The Olympics coming to Los Angeles in 2024 is doubtful, the city will continue to defy President Donald Trump on immigration and O.J. Simpson would not likely be welcomed back by Angelenos, according to Los Angeles Mayor Eric Garcetti.
The mayor sat down with BuzzFeed Editor-in-Chief Ben Smith for a wide-ranging interview at an event in Rancho Palos Verdes, and delivered yet another sign that Los Angeles has all but conceded the 2024 Games to Paris.
The two cities are officially competing for the 2024 Games, although the International Olympic Committee recently announced a plan to award both the 2024 and 2028 Summer Games in September, and Paris is widely considered the favorite to go first.
Garcetti told Smith that 2024 “is not probably most likely to happen.” That would presumably mean the 2028 Olympics would be in Los Angeles.
The mayor Wednesday was also asked about O.J. Simpson, who was recently granted parole after serving nine years in a Nevada prison for armed robbery. Garcetti’s father, Gil Garcetti, is a former Los Angeles County district attorney and famously oversaw the prosecution of Simpson in 1994 and 1995 for the killing of is ex-wife, Nicole Simpson, and Ron Goldman.
Simpson was acquitted of the homicides, which occurred in Brentwood where the former football star also lived.
Is he welcome in Los Angeles?” Garcetti told BuzzFeed. I don’t think most Angelenos would welcome him. I don’t think a lot of communities would welcome him.”

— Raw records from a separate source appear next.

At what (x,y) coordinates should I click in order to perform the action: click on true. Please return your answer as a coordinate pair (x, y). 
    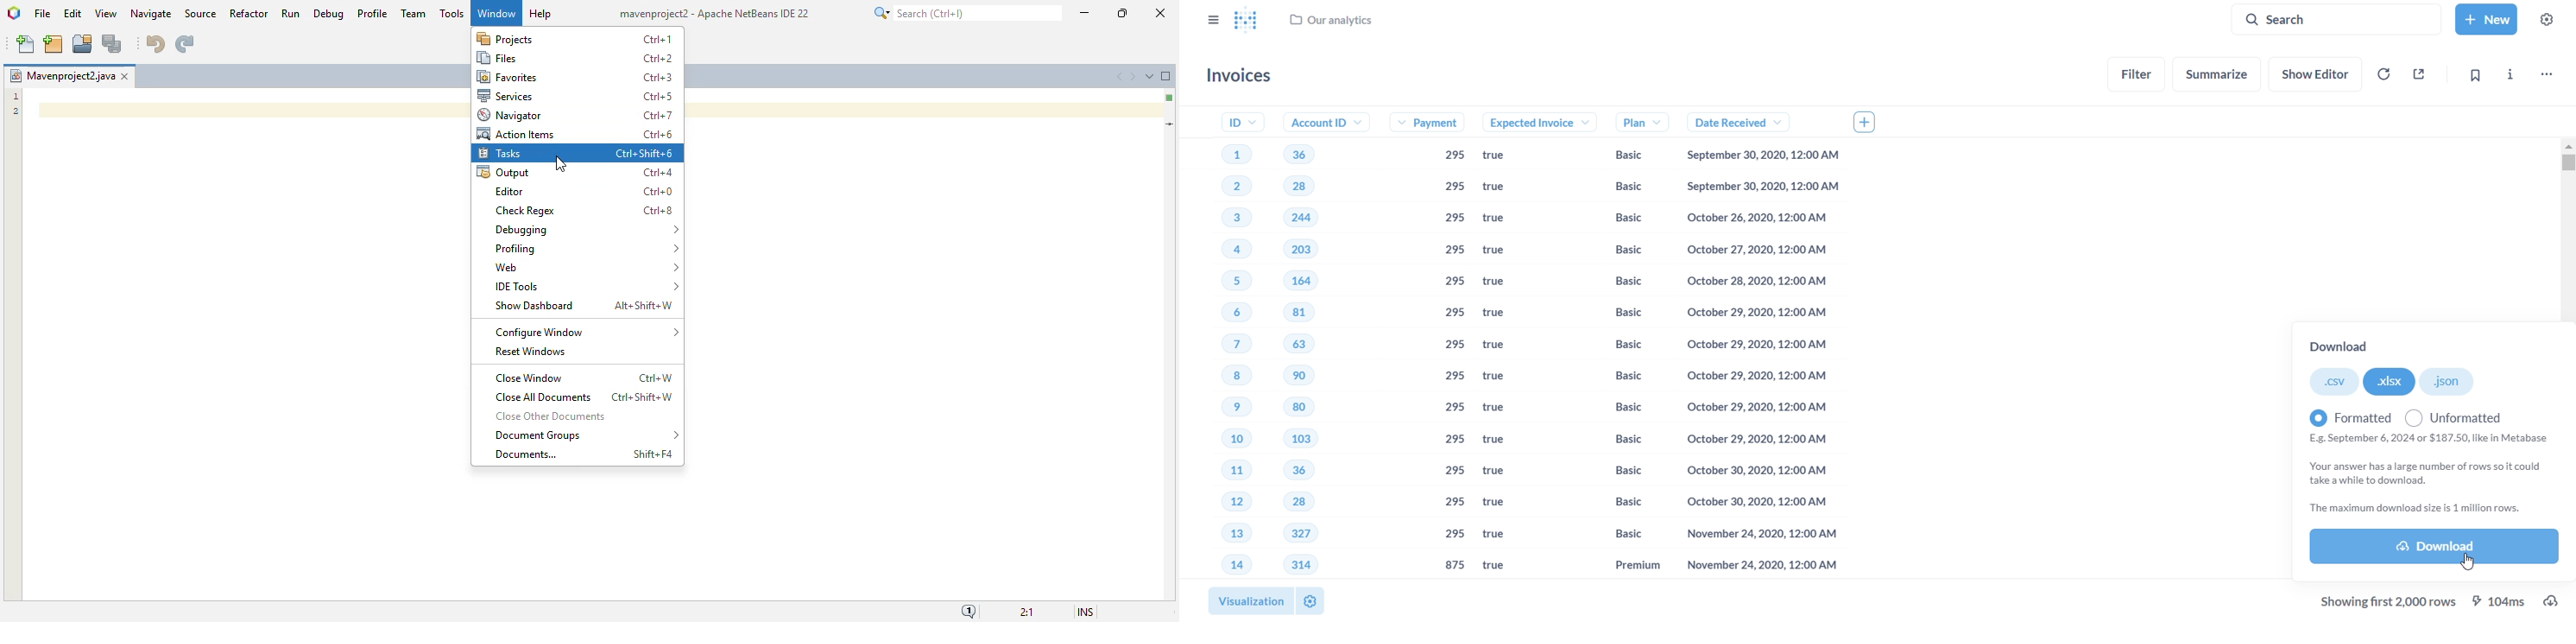
    Looking at the image, I should click on (1500, 443).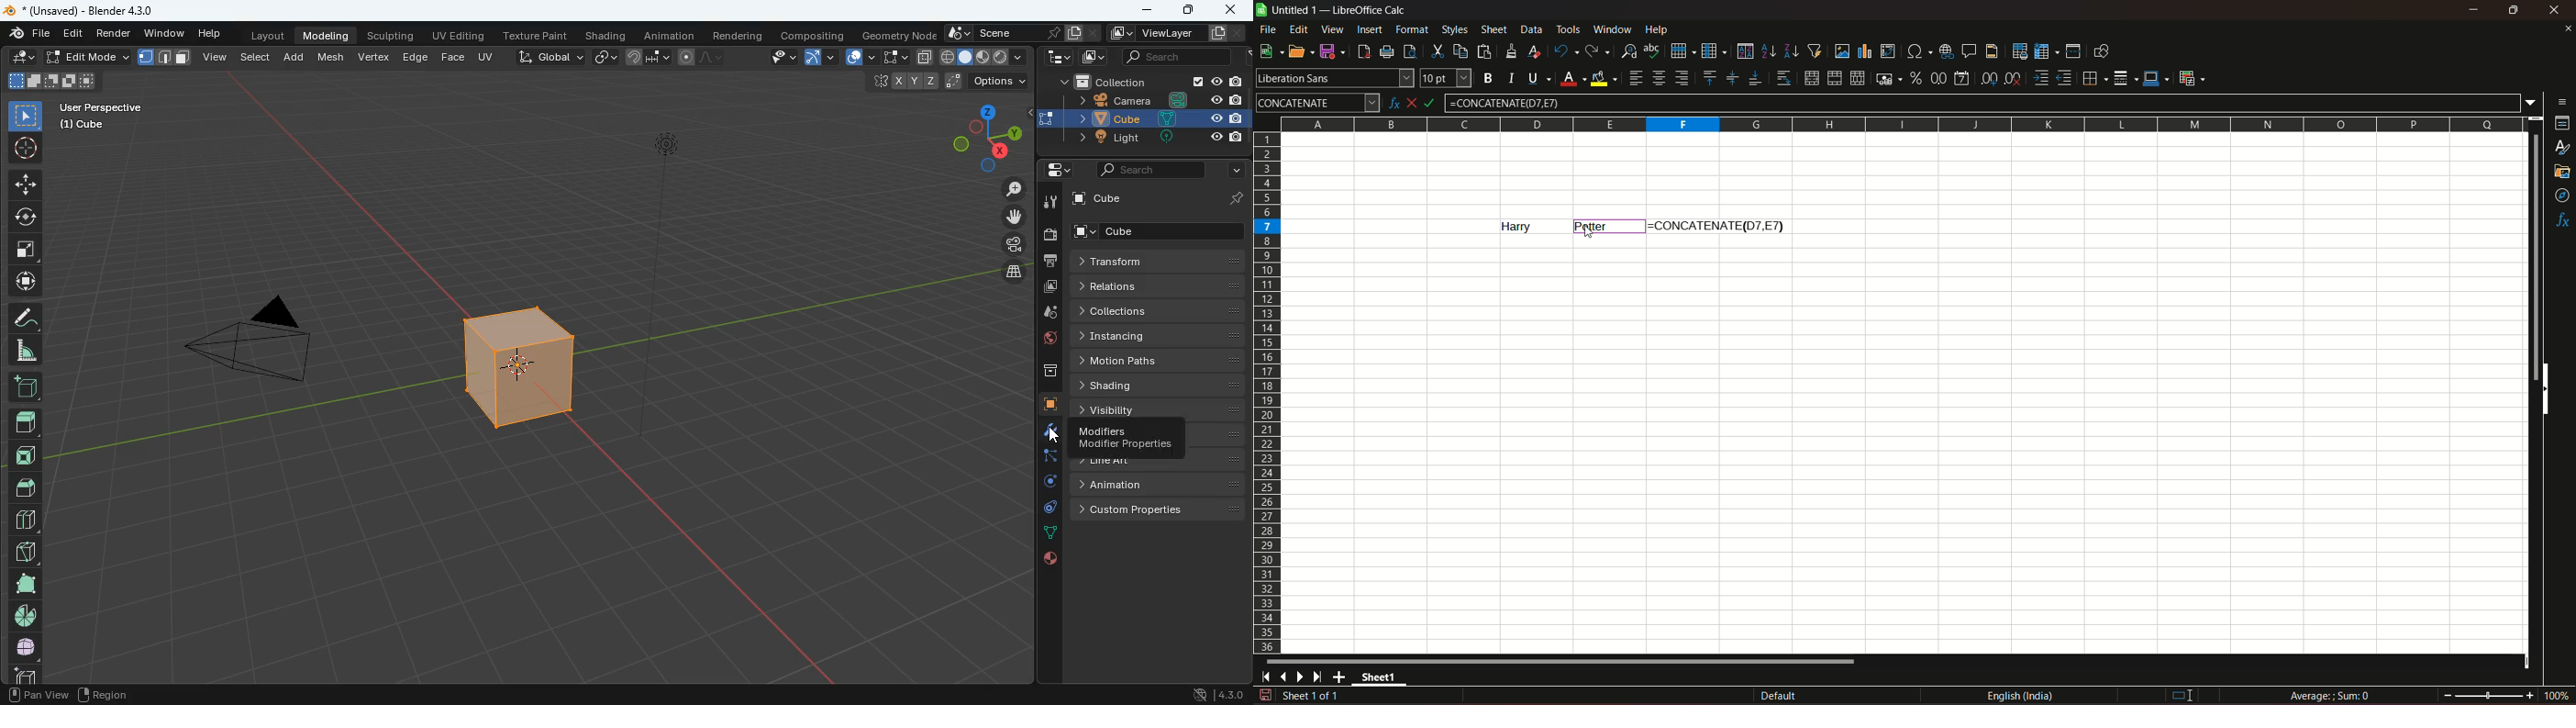 The width and height of the screenshot is (2576, 728). What do you see at coordinates (1218, 693) in the screenshot?
I see `version` at bounding box center [1218, 693].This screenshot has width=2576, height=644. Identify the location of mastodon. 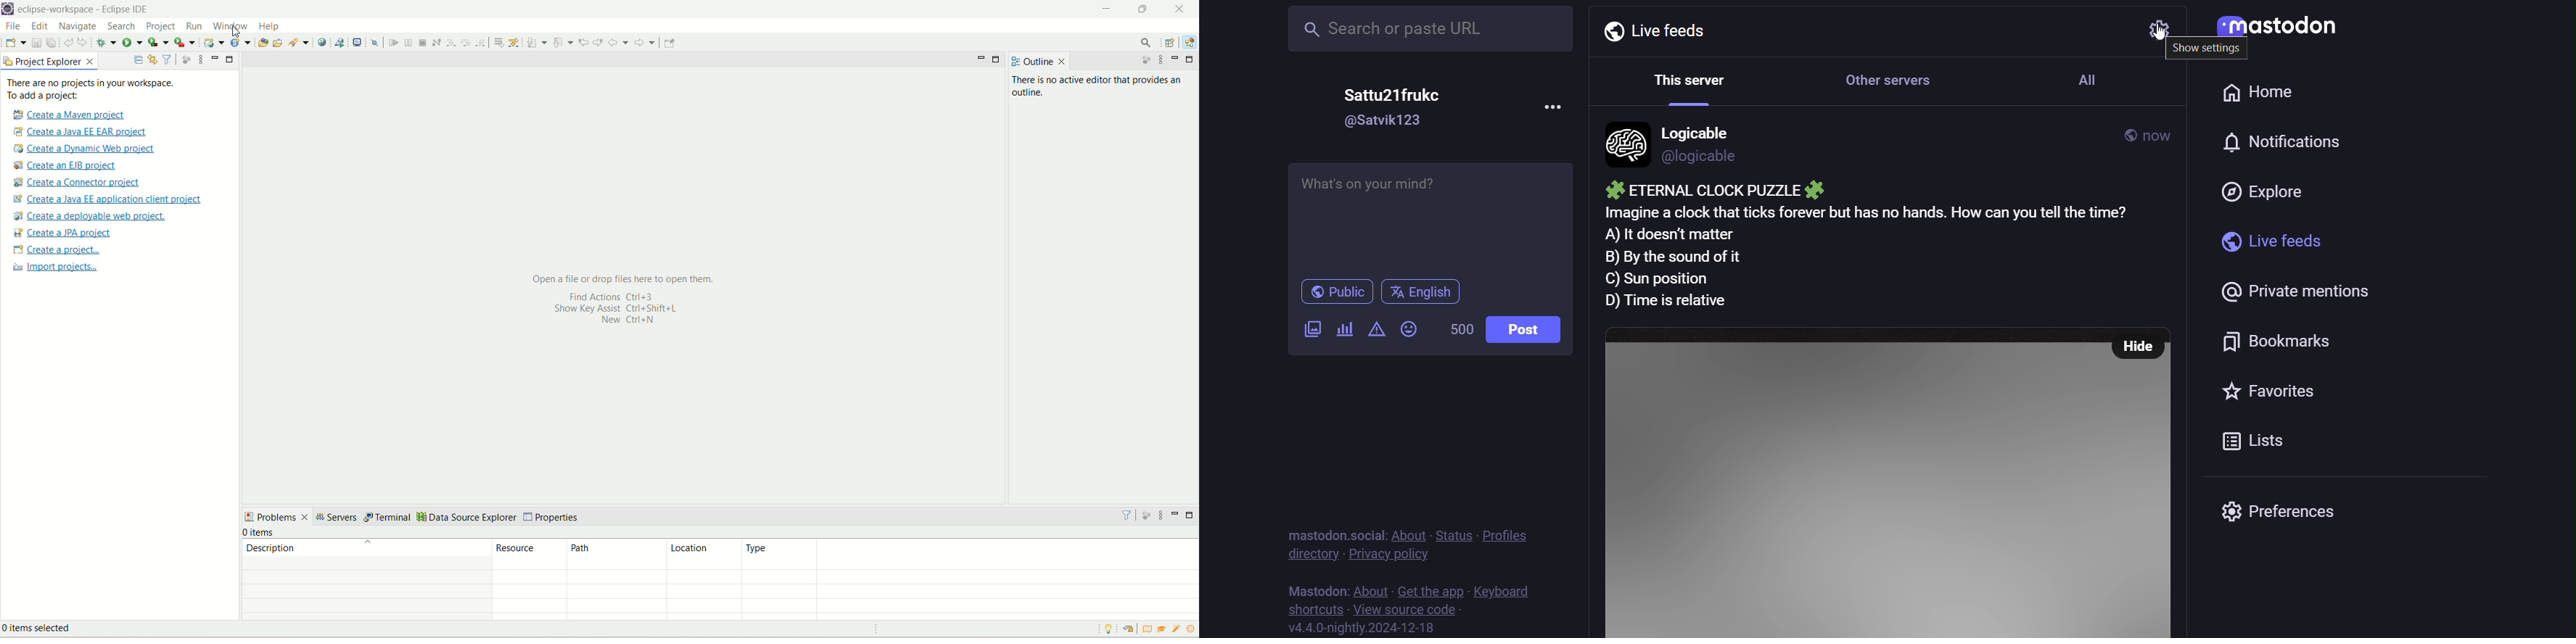
(2282, 30).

Simpson told a Nevada parole board last week that he would like to return to Florida. Simpson had lived in the state from the late 1990s until his imprisonment.
Garcetti was also asked about Trump’s repeated threats to cut off federal funding to so-called “sanctuary cities” that don’t fully cooperate with the federal government on immigration enforcement.
Attorney General Jeff Sessions this week said cities must notify the Department of Homeland Security at least 48 hours before releasing immigrant detainees when asked to do so and to grant federal officials access to jails or risk losing millions in funding.
As he has repeatedly done in the past, Garcetti said the city will not change its policies.
“We will not change what we are doing and our values are not for sale,” Garcetti told online news website. “This decision was more of the kind of ideological rhetoric that actually makes us less safe.”